La personne qui portait ce nom étrange ne répondit que par un signe de tête; mais elle releva son ombrelle, et ses yeux rencontrèrent ceux de Simon Féline.
Lorsque deux personnes d'un caractère analogue très-énergique se regardent pour la première fois, sans aucun doute il se passe entre elles, avant de se reconnaître et de sympathiser, une sorte de lutte mystérieuse qui les émeut profondément. Pressées de s'adopter, mais incertaines et craintives, ces âmes sœurs s'appellent et se repoussent en même temps. Elles cherchent à se saisir et craignent de se laisser étreindre. La haine et l'amour sont alors des passions également imminentes, également prêtes à jaillir comme l'éclair du choc de ces natures qui ont la dureté du caillou, et qui, comme lui, recèlent le feu sacré dans leur sein.
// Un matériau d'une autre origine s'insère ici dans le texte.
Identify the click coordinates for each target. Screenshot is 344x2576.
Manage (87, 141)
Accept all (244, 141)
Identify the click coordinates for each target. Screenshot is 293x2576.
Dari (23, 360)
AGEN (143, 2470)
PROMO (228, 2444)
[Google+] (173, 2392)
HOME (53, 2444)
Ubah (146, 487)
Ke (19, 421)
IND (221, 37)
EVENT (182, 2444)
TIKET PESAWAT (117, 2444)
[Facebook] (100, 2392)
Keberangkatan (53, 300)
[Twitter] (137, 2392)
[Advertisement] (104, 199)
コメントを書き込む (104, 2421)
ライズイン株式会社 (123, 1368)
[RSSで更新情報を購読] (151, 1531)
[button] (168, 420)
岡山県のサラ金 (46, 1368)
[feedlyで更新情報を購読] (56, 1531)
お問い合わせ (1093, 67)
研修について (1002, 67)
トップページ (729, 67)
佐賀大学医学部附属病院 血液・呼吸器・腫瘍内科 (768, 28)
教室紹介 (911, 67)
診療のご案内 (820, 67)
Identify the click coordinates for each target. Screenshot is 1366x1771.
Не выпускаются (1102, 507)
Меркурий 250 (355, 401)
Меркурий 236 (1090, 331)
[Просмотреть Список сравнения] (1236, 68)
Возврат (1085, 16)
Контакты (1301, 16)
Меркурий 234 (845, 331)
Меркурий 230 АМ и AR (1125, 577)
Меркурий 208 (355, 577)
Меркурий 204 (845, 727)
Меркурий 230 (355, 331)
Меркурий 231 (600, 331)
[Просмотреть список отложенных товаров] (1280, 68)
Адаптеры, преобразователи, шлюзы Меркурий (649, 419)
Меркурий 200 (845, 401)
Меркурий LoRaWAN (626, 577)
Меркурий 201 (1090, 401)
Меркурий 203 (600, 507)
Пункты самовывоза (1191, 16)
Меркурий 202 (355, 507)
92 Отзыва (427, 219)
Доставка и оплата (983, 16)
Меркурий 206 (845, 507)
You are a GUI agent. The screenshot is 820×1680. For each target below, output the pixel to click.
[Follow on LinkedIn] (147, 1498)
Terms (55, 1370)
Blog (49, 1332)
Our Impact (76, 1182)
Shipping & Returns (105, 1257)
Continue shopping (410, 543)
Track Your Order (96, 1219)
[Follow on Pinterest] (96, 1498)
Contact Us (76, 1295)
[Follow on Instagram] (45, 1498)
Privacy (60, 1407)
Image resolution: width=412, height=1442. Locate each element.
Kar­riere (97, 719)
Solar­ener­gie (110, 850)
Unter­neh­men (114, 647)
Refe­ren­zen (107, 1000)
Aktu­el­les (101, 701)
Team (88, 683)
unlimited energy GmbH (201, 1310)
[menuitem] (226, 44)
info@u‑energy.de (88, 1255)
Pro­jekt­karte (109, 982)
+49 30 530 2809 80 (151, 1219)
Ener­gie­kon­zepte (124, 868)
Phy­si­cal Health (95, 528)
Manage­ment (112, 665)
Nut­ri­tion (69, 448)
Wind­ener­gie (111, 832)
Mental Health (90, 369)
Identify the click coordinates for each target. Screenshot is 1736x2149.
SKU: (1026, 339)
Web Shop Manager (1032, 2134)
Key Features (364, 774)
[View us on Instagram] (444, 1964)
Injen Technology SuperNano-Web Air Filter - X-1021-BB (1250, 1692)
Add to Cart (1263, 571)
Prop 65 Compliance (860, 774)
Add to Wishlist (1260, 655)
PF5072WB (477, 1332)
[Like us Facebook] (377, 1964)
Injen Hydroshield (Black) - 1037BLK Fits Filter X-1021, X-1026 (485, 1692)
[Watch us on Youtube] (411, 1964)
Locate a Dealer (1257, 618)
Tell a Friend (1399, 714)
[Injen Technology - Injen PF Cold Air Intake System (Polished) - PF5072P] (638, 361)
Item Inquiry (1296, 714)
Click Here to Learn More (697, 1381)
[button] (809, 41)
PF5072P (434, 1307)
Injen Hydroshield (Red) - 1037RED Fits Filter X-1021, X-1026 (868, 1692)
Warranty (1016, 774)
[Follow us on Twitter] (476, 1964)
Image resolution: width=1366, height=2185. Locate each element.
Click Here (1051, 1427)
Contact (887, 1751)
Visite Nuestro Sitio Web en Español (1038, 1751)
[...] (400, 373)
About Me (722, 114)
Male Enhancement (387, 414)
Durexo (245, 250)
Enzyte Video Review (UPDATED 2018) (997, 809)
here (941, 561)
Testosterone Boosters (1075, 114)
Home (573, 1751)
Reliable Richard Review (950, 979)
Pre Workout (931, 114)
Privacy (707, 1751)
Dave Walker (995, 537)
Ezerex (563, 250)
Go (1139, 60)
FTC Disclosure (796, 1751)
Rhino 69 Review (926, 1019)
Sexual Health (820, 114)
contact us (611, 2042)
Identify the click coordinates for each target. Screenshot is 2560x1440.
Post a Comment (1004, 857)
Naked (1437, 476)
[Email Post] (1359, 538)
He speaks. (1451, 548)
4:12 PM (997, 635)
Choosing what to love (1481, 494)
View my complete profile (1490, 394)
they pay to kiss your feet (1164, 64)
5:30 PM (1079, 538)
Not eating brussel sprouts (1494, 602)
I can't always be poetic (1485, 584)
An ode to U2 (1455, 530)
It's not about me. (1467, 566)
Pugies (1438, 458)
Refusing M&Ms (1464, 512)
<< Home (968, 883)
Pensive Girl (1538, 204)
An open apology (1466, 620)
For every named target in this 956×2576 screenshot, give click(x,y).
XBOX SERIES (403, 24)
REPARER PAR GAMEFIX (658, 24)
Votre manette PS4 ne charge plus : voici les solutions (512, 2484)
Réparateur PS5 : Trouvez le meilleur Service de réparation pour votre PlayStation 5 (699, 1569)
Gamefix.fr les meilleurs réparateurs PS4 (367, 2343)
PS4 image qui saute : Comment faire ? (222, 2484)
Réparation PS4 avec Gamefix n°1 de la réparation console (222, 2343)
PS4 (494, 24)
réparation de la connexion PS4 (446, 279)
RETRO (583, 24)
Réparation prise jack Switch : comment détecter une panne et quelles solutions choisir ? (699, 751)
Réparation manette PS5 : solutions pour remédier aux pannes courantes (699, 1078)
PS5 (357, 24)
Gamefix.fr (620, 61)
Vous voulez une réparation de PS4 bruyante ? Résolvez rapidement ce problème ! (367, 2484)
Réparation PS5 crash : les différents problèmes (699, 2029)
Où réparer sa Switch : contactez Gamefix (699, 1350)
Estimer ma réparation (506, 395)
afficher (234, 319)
Simon Féline ne put s'expliquer l'effet que cette femme produisit sur lui. Il eut besoin de toute sa force pour soutenir un regard qui en cet instant sans doute rencontrait le seul être auquel il pût faire comprendre toute sa puissance. Ce regard, qui n'avait probablement rien de surnaturel pour le vulgaire, fit tressaillir Féline comme un appel ou comme un défi; il ne sut pas lequel des deux; mais toute sa volonté se concentra dans son œil pour y répondre ou pour l'affronter. Le visage de la femme inconnue n'avait pourtant rien qui ressemblât à l'effronterie; son front semblait être le siége d'une audace noble; le reste du visage, pâle et d'une régulière beauté, exprimait un calme voisin de la froideur. Le regard seul était un mystère; il semblait être le ministre d'une pensée scrutatrice et impénétrable. Simon était d'une organisation délicate et nerveuse; son émotion fut si vive que son trouble intérieur produisit quelque chose comme un sentiment de colère et de répulsion.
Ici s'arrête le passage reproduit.